Our theme for the month of June is “sex and the church.” To read posts from our first pass at this theme, check out our June 2018 archives.

Michigan in the summer. The sun is blazing. The humidity is like an adhesive goo. And the sudden, torrential downpours of rain? Utterly unpredictable. So, taking these factors into consideration, it’s obviously the perfect time for a three-day backpacking trip. 

A few years back, two church friends and I walked our way roughly thirty miles along the Waterloo-Pinckney Trail, a pleasant route that bobbled back and forth between woods, wetlands, fields, and the occasional backyard of a semi-rural house.

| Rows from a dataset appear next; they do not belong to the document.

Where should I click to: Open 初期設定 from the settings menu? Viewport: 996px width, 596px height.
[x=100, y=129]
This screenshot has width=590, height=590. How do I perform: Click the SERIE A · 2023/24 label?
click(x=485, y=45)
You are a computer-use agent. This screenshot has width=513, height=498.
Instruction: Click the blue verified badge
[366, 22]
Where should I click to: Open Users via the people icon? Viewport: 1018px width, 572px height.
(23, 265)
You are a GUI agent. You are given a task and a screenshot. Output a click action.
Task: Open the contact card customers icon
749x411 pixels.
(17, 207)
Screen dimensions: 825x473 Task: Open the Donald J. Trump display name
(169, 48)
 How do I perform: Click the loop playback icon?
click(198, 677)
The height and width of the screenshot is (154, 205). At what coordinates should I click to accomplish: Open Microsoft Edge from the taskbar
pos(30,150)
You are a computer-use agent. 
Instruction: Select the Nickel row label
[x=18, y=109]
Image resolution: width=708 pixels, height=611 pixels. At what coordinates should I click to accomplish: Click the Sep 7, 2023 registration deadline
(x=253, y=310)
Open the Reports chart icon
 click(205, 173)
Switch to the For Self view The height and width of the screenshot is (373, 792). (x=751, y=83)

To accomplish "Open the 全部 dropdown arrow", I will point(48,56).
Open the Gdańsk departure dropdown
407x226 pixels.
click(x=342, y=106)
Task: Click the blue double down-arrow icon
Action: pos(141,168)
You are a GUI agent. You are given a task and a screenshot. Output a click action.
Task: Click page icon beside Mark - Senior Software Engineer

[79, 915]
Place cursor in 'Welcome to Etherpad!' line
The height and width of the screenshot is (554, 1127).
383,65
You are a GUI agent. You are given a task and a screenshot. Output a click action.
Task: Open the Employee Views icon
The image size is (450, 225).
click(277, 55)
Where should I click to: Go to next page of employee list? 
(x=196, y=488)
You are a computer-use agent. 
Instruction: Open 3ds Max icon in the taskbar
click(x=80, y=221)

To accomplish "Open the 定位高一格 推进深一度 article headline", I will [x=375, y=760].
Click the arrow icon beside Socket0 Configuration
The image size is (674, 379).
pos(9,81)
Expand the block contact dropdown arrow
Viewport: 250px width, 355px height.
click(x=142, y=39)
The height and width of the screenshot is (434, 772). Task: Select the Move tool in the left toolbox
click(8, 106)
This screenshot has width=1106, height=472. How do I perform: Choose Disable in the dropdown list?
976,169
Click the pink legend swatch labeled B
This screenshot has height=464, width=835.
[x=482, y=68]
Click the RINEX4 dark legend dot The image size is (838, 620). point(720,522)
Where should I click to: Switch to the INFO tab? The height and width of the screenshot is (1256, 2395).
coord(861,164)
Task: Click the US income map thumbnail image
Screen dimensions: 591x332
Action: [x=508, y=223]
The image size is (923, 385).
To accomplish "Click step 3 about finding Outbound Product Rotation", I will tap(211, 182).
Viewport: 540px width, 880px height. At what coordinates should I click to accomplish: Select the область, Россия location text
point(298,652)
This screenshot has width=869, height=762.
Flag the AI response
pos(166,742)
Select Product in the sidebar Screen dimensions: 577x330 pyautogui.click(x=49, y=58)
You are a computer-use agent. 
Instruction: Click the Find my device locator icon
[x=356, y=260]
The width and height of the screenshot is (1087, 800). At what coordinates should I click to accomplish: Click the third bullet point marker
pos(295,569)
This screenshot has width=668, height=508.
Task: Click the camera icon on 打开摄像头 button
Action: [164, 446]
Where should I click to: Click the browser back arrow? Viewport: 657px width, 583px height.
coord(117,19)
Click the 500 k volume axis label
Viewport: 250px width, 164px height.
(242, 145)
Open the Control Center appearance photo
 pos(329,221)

It was one of those trails where the destination was surely not the reward, because our trail terminus was a public beach, complete with goose poop and a dank-smelling public restroom. No, this trip was about the journey—just walking, really, through the Michigan countryside.

We had a grand time, all told. We ate couscous and other freeze-dried backpacky foods. We cooled off in the clear waters of a small stream. We played poker and took swigs of bourbon. It was mostly an idyllic summer trek—though, I’ll never be able to erase the memory of sleeping in a hammock during the harshest thunderstorm of the summer, when I stabbed a hole through the base of the hammock to drain the pooling rain water, and eventually opted to sleep in the campground’s outhouse. The scent of that outhouse stuck itself deep in my nostril so that I continued to smell it at random for the next few days.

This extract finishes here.